Un comentario que surge de la desesperación de tener un módem de última generación, un contrato que ampara hasta 20 Mb de velocidad y que, por aspectos meramente técnicos, nos han dicho que no puede tener más de 6 Mb, lo que constituye el primer fraude, y con tres horas y más sin poderte conectar siquiera para checar el correo electrónico, una llamada al servicio técnico de Infinitum y nada: lo de siempre, que es levantar un reporte y ya.
Con eso se quedan satisfechos de habernos atendido: los reportes nunca sirven o nadie les hace caso; es como Carlos Slim, dueño de todo este emporio de las comunicaciones: no hace caso a la gente que lo hace rico.
Prometen muchas cosas y no nos dan nada de servicio eficiente. El comentario en Facebook reza así: “¿Habrá algo más deficiente que el servicio de Infinitum?”. Impresionante la respuesta: varias veces: Cablevisión; otras tantas Izzi, algunas que hablan del gobierno o de servicios oficiales, pero la mayor parte de los comentarios se centran en las empresas que se multiplican en recursos a costa de un servicio no malo: malísimo, deficiente, pésimo, carente de profesionalismo y responsabilidad comercial y ciudadana.
Axtel, Telcel y Soriana, en menor escala; algunos consideran que mal servicio lo otorga la directiva del Correcaminos y otros conceptos más, pero llama la atención los de Cablevisión e Izzi por la cantidad de menciones.
“Por supuesto Carlos, Izzi. En Telmex llamas, reportas la falla y el técnico acude el mismo día a resolverte. En Izzi llamas, te cuelgan, vuelves a llamar, te cuelgan, y cuando te contestan te programan para la visita del técnico de 24 a 48 horas, luego te vuelven a llamar para reprogramarla, finalmente no te resuelven”, dice un contacto de Facebook.
Lo triste, insistimos, es que es el común denominador, y no hay autoridad alguna que les exija hacer un servicio eficiente, competente y que se conviertan en una verdadera empresa de servicio.
Nos engañan, nos roban, nos timan, y nos dan lo que quieren, con las limitantes dignas de un pueblo de quinta categoría. No nos tratan como lo que somos: clientes a los que se deben.

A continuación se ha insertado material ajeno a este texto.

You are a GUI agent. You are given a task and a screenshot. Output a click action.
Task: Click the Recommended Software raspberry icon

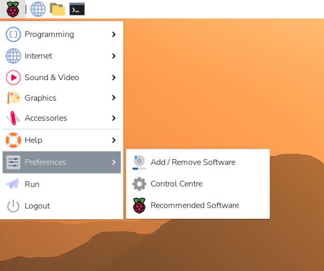pyautogui.click(x=139, y=206)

Es sencillo: habría que entender que las empresas viven de acuerdo a sus clientes, y esos somos nosotros, pero nos tienen totalmente olvidados porque la autoridad no se impone y no les multa como debiera se: enérgicamente y abundantemente. Y lo peor es que los consumidores nos tenemos que aguantar.
Este jueves dijeron en Infinitum: “pasaremos su caso al departamento de quejas especiales, porque vemos que tiene reporte del día 4, 7, 11, 13 16 y 17 del presente mes, y al parecer –qué bárbaro- no lo han dejado satisfecho.

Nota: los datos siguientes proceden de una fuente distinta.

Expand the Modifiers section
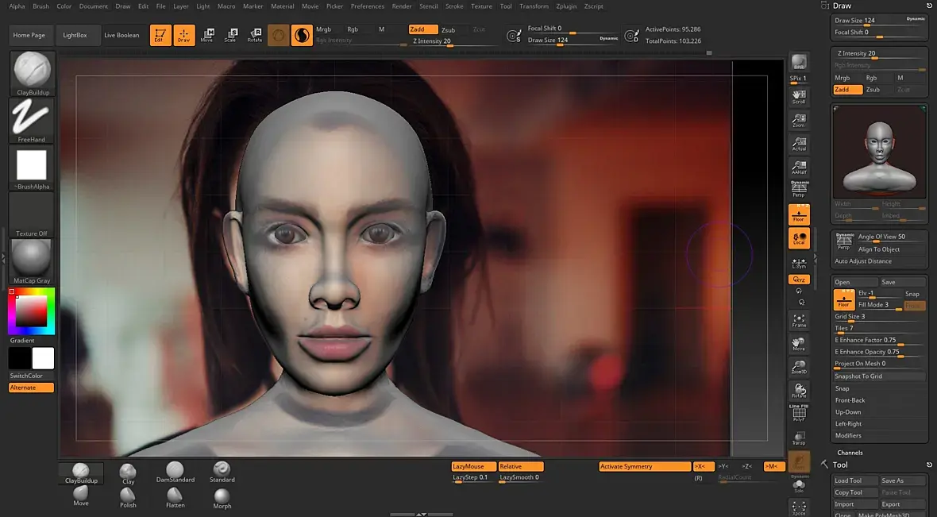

¿Cómo estar satisfecho cuando no te dan el servicio que pagas puntualmente? ¿Por qué la autoridad no actúa enérgicamente? ¿Los ciudadanos tenemos que tragarnos los berrinches y aguantar? No nos parece una buena política, y lo peor es que Telmex sigue haciéndose de recursos que convierten a su dueño en el hombre más rico del planeta… y el más irresponsablemente negligente, porque su empresa no otorga el servicio adecuado. Telcel, que también es del mismo dueño, tampoco nos da el servicio que promete y cuando uno tiene datos, se desconecta y cobran lo que les da la gana. Siempre ha sido así, y nosotros insistimos: no hay autoridad que les meta en cintura.
No podemos hablar de combate a la corrupción si no comenzamos por éstos detalles. No únicamente son las dependencias donde se mal trabaja: Telmex, Cablevisión, Izzi –Que es lo mismo- y más, nos tienen en sus manos ante la cómplice y absurda postura de autoridades como Profeco y más, que no hacen nada, argumentando que requieren queja para actuar.
O sea: si no hay queja por escrito, no son capaces de vigilar un servicio que se otorgue en forma deficiente. No nos cabe en la cabeza que hagan estas cosas, y que le servicio siga siendo malo.
Entendemos que al escribirlo no navegaremos… pero al menos, descansa nuestro corazón.